1275

  • you do not credit my narrative Mary Shelley here achieves a fine balance herself between crediting and subverting
    the narrative. On the one hand, her readers (not to exclude Walton) have been at the
    mercy of this autobiographical account for the better course of the novel. Its "connectedness"
    is in great part what keeps them reading on. Yet there is the lingering hint of madness
    threading its way through the narrative and impinging on its claims to reliability.
    That Victor manages to convince Walton of its truth before the actual evidence appears
    is, in the face of the skepticism he arouses here, rather an achievement. But then,
    we might wish to remind ourselves that Walton is an habitué of adventure stories and
    was wont to believe the North Pole a "region of beauty and delight" (I:L1:2).
  • 1274

  • I shall seek the most northern extremity of the globe Mary Shelley gives her Creature the honor of discovering the North Pole over a century
    before the first human explorer reached it.

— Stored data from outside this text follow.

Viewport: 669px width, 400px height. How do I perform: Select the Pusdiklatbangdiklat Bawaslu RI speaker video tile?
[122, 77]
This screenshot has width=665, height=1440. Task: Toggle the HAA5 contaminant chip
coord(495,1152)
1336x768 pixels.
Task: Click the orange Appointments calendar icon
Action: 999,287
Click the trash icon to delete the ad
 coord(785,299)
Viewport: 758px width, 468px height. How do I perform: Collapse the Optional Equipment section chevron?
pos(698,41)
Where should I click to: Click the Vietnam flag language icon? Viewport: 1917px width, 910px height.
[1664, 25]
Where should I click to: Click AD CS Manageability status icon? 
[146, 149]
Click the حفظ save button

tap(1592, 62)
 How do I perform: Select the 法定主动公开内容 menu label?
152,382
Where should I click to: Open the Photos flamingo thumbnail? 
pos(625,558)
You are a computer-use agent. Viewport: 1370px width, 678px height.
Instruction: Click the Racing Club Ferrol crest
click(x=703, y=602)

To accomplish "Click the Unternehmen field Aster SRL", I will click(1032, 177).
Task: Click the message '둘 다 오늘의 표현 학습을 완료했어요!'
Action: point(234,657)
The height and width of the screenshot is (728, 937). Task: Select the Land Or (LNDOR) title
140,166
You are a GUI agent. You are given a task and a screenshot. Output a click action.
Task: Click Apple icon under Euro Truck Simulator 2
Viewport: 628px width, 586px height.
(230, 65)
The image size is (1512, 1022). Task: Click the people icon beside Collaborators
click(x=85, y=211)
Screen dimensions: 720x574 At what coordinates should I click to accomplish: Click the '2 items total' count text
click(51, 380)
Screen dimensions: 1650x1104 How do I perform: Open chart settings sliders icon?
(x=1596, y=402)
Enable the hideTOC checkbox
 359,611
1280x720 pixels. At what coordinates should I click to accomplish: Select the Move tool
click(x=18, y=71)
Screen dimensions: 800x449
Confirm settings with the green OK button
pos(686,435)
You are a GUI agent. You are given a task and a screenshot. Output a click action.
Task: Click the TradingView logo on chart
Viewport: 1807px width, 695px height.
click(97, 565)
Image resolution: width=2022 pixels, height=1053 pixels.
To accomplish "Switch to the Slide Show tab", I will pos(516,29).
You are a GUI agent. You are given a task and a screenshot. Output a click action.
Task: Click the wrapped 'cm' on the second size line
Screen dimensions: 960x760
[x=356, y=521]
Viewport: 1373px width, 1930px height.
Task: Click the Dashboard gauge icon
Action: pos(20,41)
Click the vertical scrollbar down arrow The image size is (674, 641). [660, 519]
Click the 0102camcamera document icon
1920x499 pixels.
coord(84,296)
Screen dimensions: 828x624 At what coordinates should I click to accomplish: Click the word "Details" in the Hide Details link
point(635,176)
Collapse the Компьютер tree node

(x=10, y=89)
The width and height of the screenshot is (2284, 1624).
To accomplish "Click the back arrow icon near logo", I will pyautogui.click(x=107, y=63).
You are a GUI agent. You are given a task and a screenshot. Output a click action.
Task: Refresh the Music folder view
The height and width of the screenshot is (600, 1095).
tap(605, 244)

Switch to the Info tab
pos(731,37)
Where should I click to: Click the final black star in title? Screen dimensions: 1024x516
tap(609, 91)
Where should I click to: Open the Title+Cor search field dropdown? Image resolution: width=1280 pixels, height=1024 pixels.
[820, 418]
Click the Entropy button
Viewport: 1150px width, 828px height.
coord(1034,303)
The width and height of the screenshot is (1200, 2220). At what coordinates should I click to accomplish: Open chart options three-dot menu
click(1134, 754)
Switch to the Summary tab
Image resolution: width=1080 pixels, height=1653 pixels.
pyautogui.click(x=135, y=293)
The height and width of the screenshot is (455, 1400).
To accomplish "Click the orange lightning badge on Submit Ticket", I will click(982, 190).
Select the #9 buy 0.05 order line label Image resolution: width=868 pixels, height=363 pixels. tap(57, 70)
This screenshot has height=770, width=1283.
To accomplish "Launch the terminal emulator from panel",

She does so, however, not just for the
    sake of irony, but to complete a figurative line that has spanned the novel from Walton's
    first letter (I:L1:2) on and has underscored the linkage of Walton and Victor Frankenstein.
    The Creature, who was brought to life by a fiery electric charge, intends through
    fire to resign his being into the pure electromagnetic field of the pole.
  • 1273

  • I would not lead them further north

    The association of the north with the realm of Satan is deeply embedded in Christian
    mythology, perhaps justifying Dante's depiction of the lowest circle of Hell, in which
    Satan is trapped, as ice-bound. Certainly, in Paradise Lost Milton knowingly exploits
    this association, as at the very moment in which Satan's revolt against God materializes
    he retreats to the north:

              Assemble thou
    Of all those myriads which we lead the chief;
    Tell them, that by command, ere yet dim night
    Her shadowy cloud withdraws, I am to haste,
    And all who under me their banners wave,
    Homeward, with flying march, where we possess
    The quarters of the north; there to prepare
    Fit entertainment to receive our King,
    The great Messiah. (V.683-91)

  • 1272

  • for the guilty there is no peace Victor's self-conviction is once again expressed with neither mitigating excuses
    nor any sense of possible future exoneration. For him, truly, guilt has become a constant
    state of mind.
  • 1271

  • no creature . . . history of man Victor's lot is doubtless a hard one, but the hyperbole by which he inflates it to
    a unique status in human annals is surely self-serving, the more so as this summary
    comes at so determined a break in the narrative thread.
  • 1270

  • I had no choice but to adapt my nature As the Creature laments over Victor, he unwittingly uses language with which we have
    become familar through Victor's own usage. Here, it is the terminology of destiny.
    There is, however, an added recognition on his part that the course he embarked on
    was "willingly chosen," which is an acknowledgement that Victor would have been wont
    to suppress.
  • 1269

  • O Night, and by the spirits that preside over thee In all conventional mythologies Night is a figure of discord and threat. As she appears
    in Book I of Spenser's Faerie Queene, she is represented as "griesly Night, with visage
    deadly sad" (I.5.172), testifying that "I the mother bee/ Of falshood" (I.5.240-41).
    The eldest of divinities, she has unimpeded access to the depths of Hell. In Paradise
    Lost Night dwells with Chaos in the "dark/ Illimitable ocean without bound" (II.891-92)
    from which God creates Hell. Whatever Victor thinks he is doing by solemnly invoking
    Night to aid him in his revenge, it is clear, by all traditional associations, that
    no good will come of it.

    The observant reader may recall that the Creature invoked figures associated with
    the daytime in swearing before Victor that, if he were given a partner, he would never
    trouble his maker again (see II:9:17).

  • 1268

  • nicer eye Nice here bears the significance of sense 12a of the Oxford English Dictionary: "Entering
    minutely into details; attentive, close." Elizabeth's frankness and perspicuity are
    testified to earlier by Victor upon his return to Geneva after William's murder (see
    I:6:41).
  • 1267

  • the new town The area to the north of the old town, between the Castle and the Firth of Forth,
    was developed during the eighteenth century and rapidly became the center of the vital
    cultural and intellectual life of the "Scottish Enlightenment." When Percy Bysshe
    Shelley and his first wife Harriet eloped to Edinburgh at the end of August 1811,
    they took lodgings in George Street in New Town.
  • 1266

  • new and dear objects of care will be born This statement carries a subtle resonance, reminding us that this was exactly the
    fear Victor entertained of his Creature if he were allowed a mate, except that his
    perspective on those "dear objects of care" was of "a race of devils [being] propagated
    upon the earth" (III:3:2 and note). Immersed as he is in irony, Victor does not notice
    the similarity between his state and that of his Creature.